Market Expectations Versus Economic Reality
Despite the weak employment numbers, financial markets on Friday continued to price in at least one interest rate increase this year. This expectation is largely driven by the price shock from rising oil prices, as reported by Bloomberg. However, economists argue that the labor market weakness should take precedence in the Bank of Canada's decision-making process.
Porter emphasized that job growth has essentially flatlined over the past year, with manufacturing employment down 2.8 percent year over year. He questioned the market's persistence in anticipating rate hikes, stating, "If this employment report is at all indicative of underlying economic conditions, the last thing the Bank of Canada would be considering would be rate hikes."
Additional Economic Indicators Reinforce Weakness
The poor jobs data is compounded by other negative economic signals. Manufacturing sales for January contracted three percent month over month, further highlighting the economy's sluggish start to the year. Hours worked fell 1.1 percent in February, indicating worsening labor market conditions.

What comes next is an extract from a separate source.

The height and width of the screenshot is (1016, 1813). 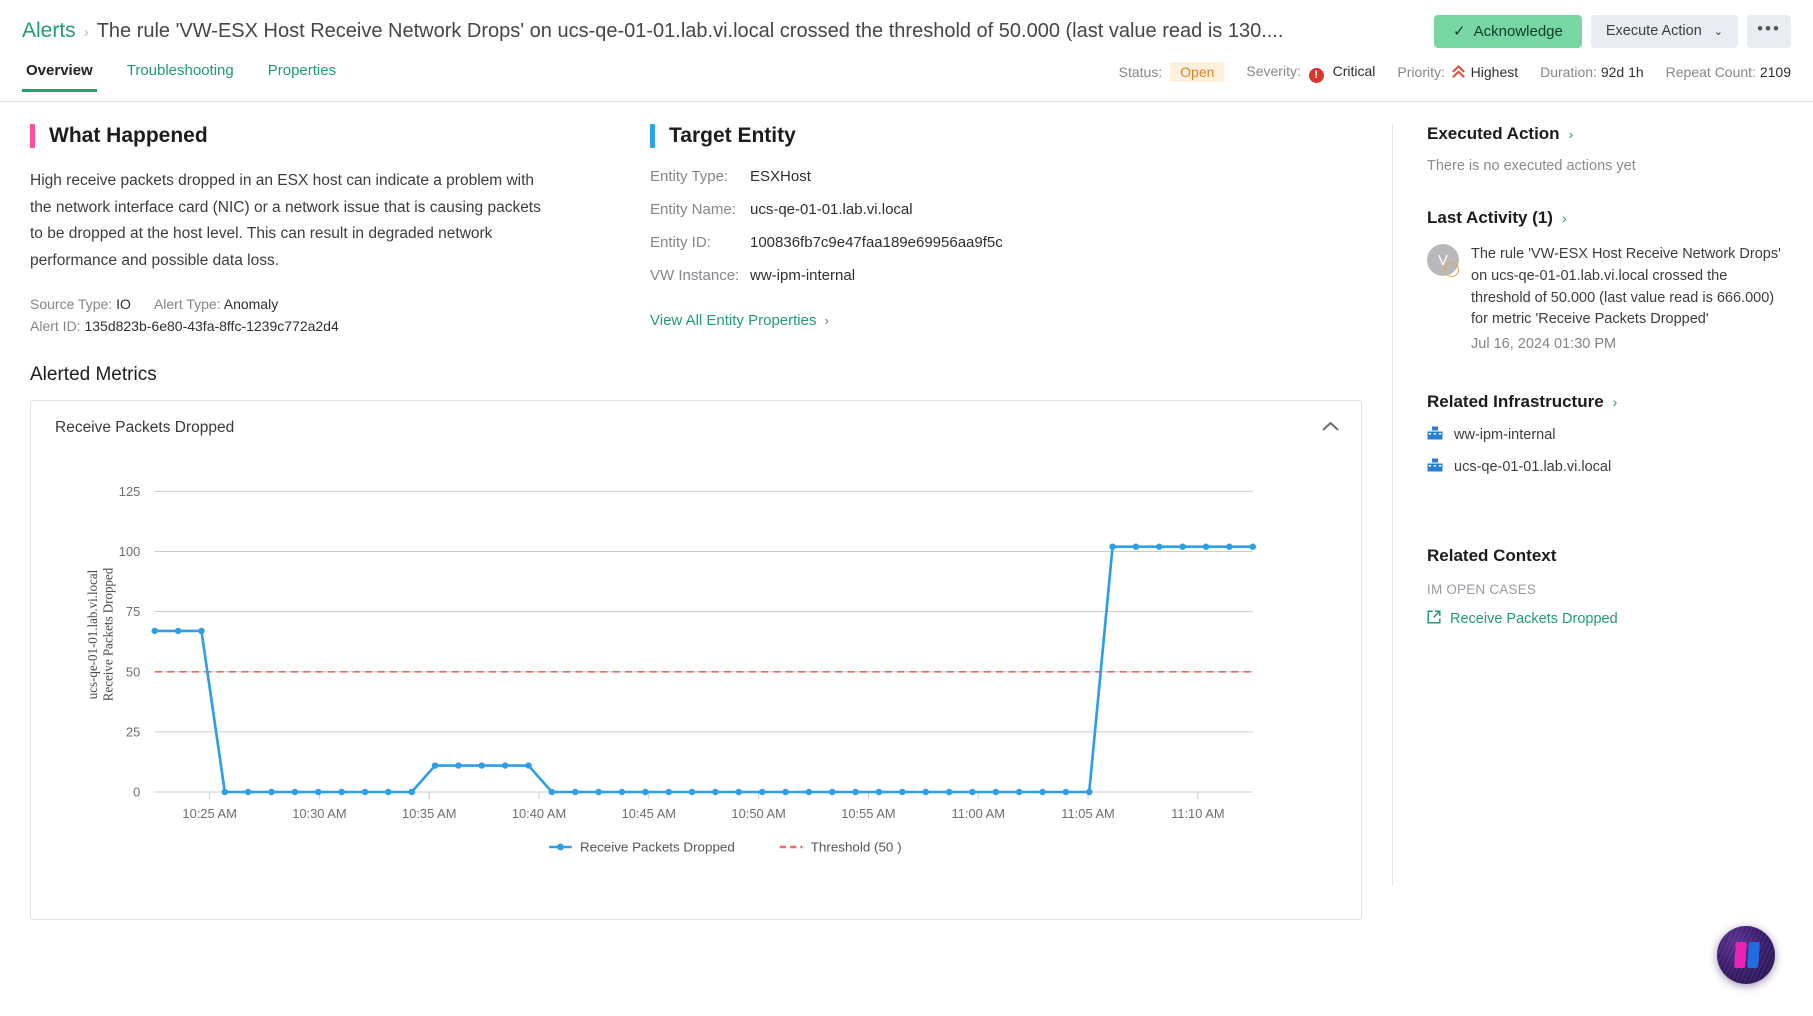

Royce Mendes, managing director and head of macro strategy at Desjardins Group, echoed Porter's concerns, calling it a "brutal start to the year for Canada's labour market." He noted that the unemployment rate might have risen even higher if not for a decline in the labor force participation rate, likely due to fewer non-permanent residents seeking employment.
Bank of Canada's Upcoming Decision
The Bank of Canada is set to make its next interest rate announcement on March 18. Economists suggest that policymakers should look past the temporary shock from rising oil prices and focus on the broader economic weakness, particularly in the labor market and housing sector. Elevated interest rates and uncertainty surrounding United States tariffs have already discouraged potential homebuyers, adding to the economic headwinds.
Mendes acknowledged that oil price spikes have influenced market pricing but maintained that the central bank's priority should be addressing the evident softness in the economy. The consensus among analysts is clear: the February jobs report has significantly increased the likelihood of a rate cut, shifting the narrative away from hikes despite ongoing market speculation.